Nessas duas situações, a percepção sobre esses pacientes é como se fossem apenas pacientes problema. Apresento essas situações pois, o preconceito e o desconhecimento são dois desafios importantes na compreensão a psicodinâmica e manejo desses quadros. Esses desafios antecedem a relação com paciente e, por isso mesmo, podem definir a relação com paciente.

Com isso, não quero dizer que não sejam pacientes complexos, com muitos desafios – sim, o são; contudo, compreender os processos que ocorrem na clínica é fundamental para dar continência ao paciente.

2 – O enquadre e início da psicoterapia

O primeiro desafio com o paciente é estabelecer um contrato inicial que possibilite sua entrada e a continuidade no tratamento. Não é comum um paciente buscar psicoterapia por ser limítrofe. De forma geral, o paciente busca por problemas no trabalho, no relacionamento, por compulsões, abuso de substâncias, somatizações, transtornos alimentares, ideação suicida, ataques ao corpo etc.
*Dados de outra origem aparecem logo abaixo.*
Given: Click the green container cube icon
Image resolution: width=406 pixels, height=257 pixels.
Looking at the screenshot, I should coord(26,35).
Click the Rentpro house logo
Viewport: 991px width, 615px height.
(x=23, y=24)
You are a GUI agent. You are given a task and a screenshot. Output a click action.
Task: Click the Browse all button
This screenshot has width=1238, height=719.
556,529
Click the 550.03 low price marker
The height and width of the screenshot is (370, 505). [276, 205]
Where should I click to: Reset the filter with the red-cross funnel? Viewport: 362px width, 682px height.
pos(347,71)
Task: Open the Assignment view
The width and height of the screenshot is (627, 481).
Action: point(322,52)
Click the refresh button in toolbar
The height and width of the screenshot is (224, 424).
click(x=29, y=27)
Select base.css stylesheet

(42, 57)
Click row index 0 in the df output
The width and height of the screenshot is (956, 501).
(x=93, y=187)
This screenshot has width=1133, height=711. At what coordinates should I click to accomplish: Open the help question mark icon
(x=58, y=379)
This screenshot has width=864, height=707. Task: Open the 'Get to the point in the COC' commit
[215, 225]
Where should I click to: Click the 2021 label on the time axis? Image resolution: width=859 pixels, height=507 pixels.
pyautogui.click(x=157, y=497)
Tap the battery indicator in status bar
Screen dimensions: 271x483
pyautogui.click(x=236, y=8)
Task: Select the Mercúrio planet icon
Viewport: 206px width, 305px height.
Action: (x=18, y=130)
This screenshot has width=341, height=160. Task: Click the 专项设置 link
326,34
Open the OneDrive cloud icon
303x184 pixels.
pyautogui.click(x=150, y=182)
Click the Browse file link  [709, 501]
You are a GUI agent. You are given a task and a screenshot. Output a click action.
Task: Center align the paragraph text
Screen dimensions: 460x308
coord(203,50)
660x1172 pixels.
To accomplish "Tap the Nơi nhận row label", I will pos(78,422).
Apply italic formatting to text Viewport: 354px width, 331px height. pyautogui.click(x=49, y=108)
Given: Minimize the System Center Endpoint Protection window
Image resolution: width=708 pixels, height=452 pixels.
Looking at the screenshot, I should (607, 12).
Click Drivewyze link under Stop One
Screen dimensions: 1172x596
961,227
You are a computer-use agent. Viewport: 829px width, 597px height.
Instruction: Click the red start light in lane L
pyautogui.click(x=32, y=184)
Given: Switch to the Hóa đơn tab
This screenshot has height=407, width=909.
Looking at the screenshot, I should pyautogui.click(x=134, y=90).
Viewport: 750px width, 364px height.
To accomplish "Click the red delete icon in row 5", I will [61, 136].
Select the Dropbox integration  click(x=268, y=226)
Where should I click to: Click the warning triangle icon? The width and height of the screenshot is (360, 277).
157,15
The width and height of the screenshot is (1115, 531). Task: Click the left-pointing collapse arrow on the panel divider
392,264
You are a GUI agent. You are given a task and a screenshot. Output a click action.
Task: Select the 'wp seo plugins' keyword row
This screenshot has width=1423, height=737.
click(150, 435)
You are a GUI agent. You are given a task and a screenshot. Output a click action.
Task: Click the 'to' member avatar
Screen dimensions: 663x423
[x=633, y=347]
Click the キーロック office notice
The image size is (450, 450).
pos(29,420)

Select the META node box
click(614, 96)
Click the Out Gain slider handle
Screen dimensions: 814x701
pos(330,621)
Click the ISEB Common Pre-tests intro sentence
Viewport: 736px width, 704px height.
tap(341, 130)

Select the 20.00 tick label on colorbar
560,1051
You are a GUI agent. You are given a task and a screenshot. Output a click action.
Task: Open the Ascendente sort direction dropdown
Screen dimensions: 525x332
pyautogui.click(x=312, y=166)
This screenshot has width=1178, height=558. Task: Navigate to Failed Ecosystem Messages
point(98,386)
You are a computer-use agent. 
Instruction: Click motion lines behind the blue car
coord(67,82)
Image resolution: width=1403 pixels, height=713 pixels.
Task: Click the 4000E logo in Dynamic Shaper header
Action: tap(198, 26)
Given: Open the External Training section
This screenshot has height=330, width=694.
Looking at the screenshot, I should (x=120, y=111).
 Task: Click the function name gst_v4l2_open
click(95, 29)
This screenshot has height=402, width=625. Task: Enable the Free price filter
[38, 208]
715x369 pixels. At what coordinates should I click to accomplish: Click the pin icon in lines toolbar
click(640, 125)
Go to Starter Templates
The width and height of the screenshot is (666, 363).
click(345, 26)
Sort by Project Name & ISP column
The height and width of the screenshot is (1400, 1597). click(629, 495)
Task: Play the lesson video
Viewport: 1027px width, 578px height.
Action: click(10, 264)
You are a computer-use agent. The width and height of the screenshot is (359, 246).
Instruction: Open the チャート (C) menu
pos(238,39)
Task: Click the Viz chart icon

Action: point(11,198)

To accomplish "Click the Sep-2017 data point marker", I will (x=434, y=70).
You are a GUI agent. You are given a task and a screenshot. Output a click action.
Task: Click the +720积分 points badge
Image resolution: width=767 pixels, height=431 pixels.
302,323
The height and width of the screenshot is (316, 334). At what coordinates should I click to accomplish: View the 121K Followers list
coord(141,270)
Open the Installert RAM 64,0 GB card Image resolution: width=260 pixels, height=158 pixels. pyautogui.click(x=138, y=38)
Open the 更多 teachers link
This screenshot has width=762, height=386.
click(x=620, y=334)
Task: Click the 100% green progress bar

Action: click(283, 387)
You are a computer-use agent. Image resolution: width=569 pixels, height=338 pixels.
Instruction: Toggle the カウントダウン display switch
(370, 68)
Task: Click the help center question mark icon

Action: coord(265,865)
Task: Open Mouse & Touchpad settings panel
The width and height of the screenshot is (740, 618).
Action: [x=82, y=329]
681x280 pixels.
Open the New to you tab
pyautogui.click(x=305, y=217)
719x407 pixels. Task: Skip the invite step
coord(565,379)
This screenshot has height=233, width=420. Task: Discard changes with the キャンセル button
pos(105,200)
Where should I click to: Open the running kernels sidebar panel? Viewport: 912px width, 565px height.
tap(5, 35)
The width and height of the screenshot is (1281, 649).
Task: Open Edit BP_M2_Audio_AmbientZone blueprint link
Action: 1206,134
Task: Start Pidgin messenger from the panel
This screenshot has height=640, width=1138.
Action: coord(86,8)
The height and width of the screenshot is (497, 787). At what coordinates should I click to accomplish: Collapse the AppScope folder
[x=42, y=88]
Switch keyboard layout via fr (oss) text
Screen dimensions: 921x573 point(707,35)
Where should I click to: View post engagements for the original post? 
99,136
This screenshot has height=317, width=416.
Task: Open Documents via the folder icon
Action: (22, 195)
Assim, precisamos estabelecer com clareza quais são os objetivos ou metas da psicoterapia, os valores, quantidade de sessões, técnicas utilizadas.

É importante que a psicoterapia seja previsível, isto é, tenha um ritmo e “rito” que permita que o paciente se sinta seguro, sem grandes alterações que intensifiquem as defesas do paciente. Lembrando que a transferência não é apenas com o psicoterapeuta, mas com o ambiente e o enquadre. As modificações devem ser conversadas com o paciente.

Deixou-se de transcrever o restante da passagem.